### WORK TO BE COMPLETED:
Return the lines of the material from the line with "The width and height of the screenshot is (1486, 631)." up to and including the line with "tap(704, 15)", each reproduced word for word. Leave the pictures out of your answer.

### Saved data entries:
>>>
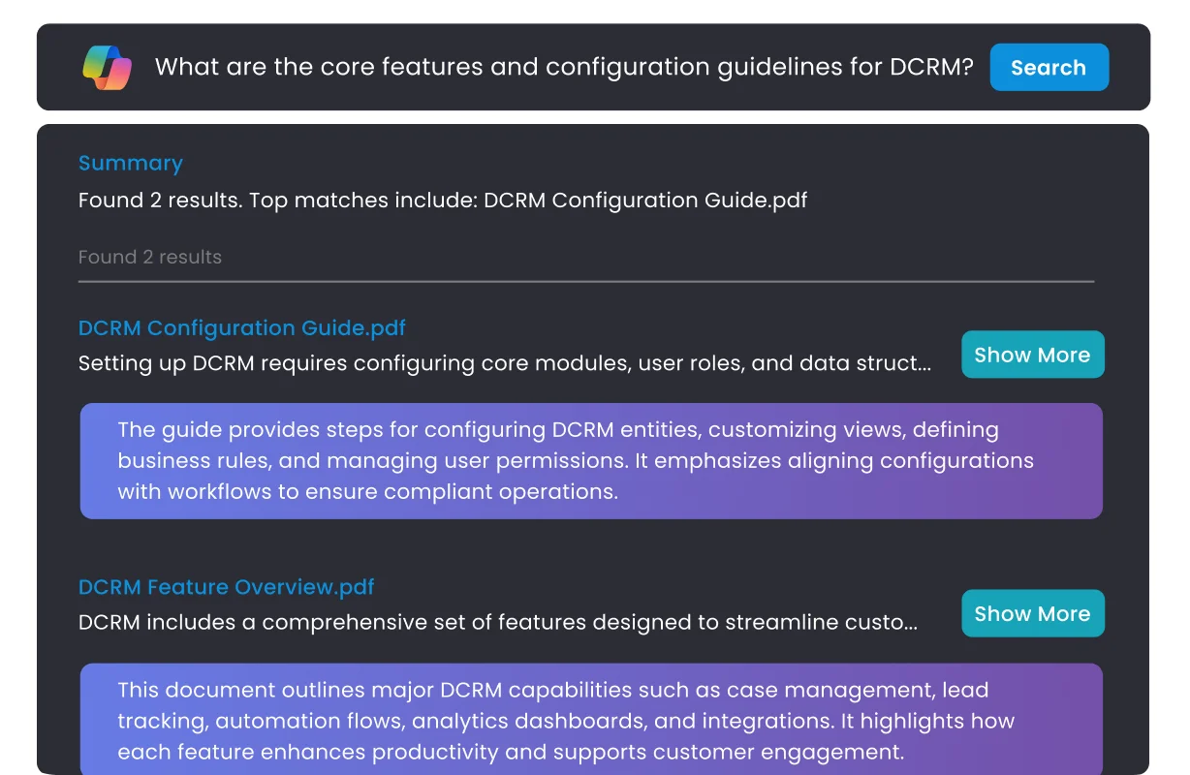
Task: Click the Configuration Guide snippet text
Action: (504, 363)
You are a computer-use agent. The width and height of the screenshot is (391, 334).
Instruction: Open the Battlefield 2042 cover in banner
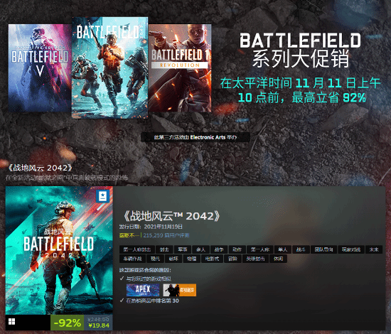(109, 68)
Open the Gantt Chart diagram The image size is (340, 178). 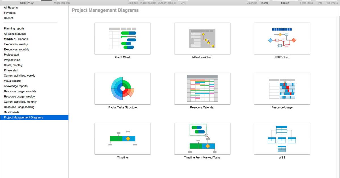[122, 38]
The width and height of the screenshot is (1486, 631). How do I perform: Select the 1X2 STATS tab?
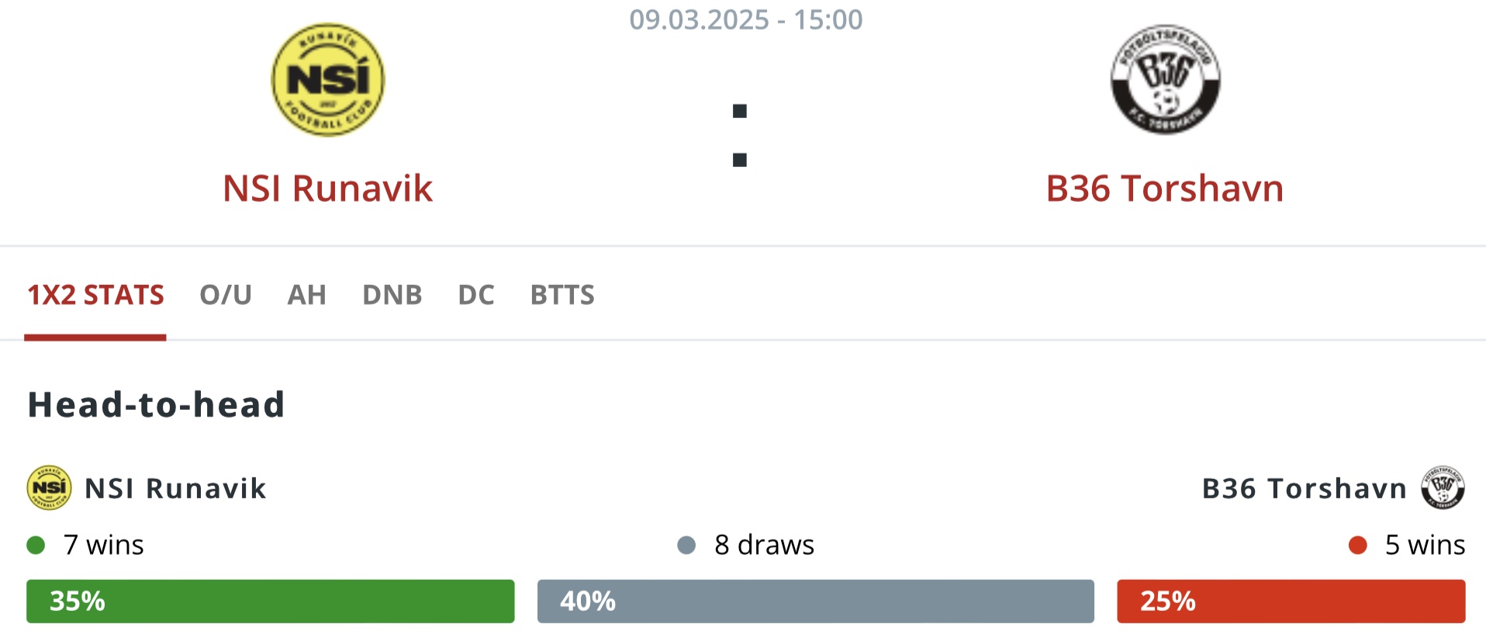point(95,295)
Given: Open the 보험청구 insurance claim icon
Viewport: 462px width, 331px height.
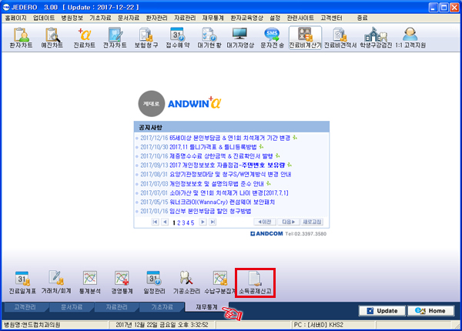Looking at the screenshot, I should point(146,38).
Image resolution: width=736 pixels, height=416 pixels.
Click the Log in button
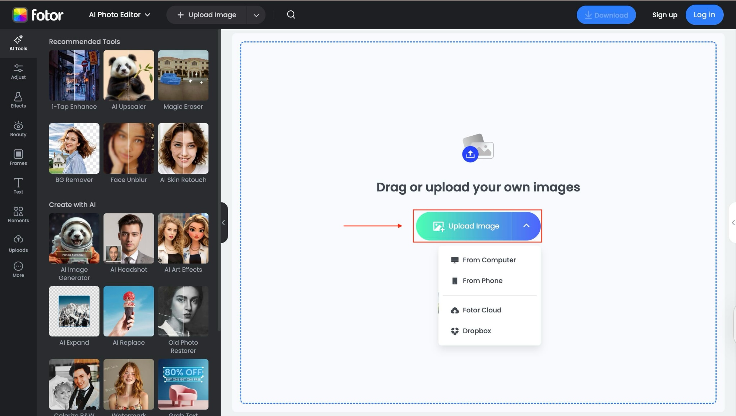tap(704, 15)

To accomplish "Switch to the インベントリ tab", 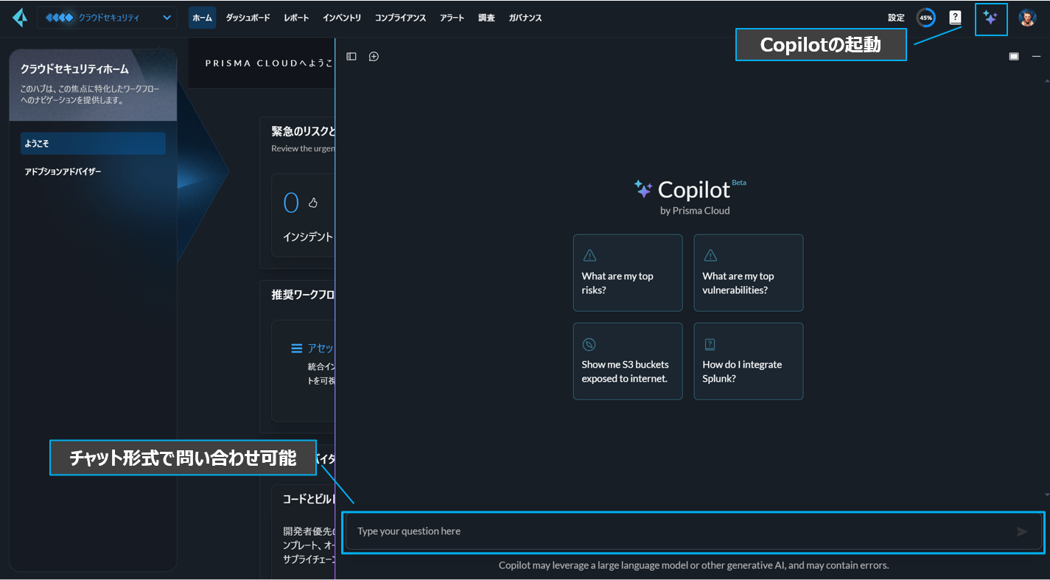I will tap(342, 18).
<<<
### SOLVED PROBLEM:
The width and height of the screenshot is (1486, 631). How do I perform: Select the 1X2 STATS tab?
point(95,295)
Given: Open the 보험청구 insurance claim icon
Viewport: 462px width, 331px height.
Looking at the screenshot, I should point(146,38).
Image resolution: width=736 pixels, height=416 pixels.
Click the Log in button
tap(704, 15)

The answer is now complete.